Militares chavistas atiram em civis que resistiam a bloqueio na fronteira



Militares chavistas atiram em civis que resistiam a bloqueio na fronteira

VEJA   22/02/2019

Deputado venezuelano publica foto de um homem com ferimento causado por arma de fogo durante conflito na fronteira com o Brasil (@AngelMedinaD/Twitter/Twitter)

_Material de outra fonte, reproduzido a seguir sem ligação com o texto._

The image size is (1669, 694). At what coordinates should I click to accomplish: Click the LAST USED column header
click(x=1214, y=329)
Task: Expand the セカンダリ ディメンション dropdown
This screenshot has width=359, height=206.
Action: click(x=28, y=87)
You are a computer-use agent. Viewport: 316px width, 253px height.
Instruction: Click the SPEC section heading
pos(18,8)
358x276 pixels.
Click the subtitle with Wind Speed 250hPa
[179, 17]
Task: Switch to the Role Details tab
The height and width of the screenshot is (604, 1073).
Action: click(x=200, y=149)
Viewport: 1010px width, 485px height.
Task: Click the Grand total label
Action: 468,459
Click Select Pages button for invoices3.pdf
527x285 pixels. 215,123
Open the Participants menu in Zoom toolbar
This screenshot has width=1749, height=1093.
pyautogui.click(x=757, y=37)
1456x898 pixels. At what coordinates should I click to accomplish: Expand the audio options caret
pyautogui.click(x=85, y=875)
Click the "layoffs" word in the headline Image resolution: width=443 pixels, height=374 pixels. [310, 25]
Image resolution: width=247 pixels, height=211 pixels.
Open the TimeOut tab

Ao menos uma pessoa morreu e 15 ficaram feridas, segundo denúncias de ativistas e deputados opositores na Venezuela

Militares leais ao governo de Nicolás Maduro atiraram contra um grupo de civis que tentava impedir o fechamento de parte da fronteira da Venezuela com o Brasil para a entrega de ajuda humanitária, deixando ao menos uma pessoa morta e várias feridas, de acordo com deputados da oposição e ativistas.
O conflito aconteceu no vilarejo indígena de Kumarakapai, na região de Gran Sabana, na fronteira com o Estado de Roraima, por volta das 6h manhã do horário local (7h em Brasília) desta sexta-feira, 22.
De acordo com o jornal americano The Washington Post, tudo começou quando um comboio militar se aproximou do vilarejo, que fica em uma das principais estradas que ligam a Venezuela ao Brasil.
Alguns moradores se posicionaram em frente aos veículos dos soldados, para impedir sua passagem, e foram atingidos por tiros.
Uma mulher, Zorayda Rodriguez, de 42 anos, foi morta, de acordo com o advogado e ativista Olnar Ortiz. Segundo o deputado da Assembleia Nacional Américo de Grazia, outras 15 pessoas ficaram feridas pelos disparos, três delas em estado grave.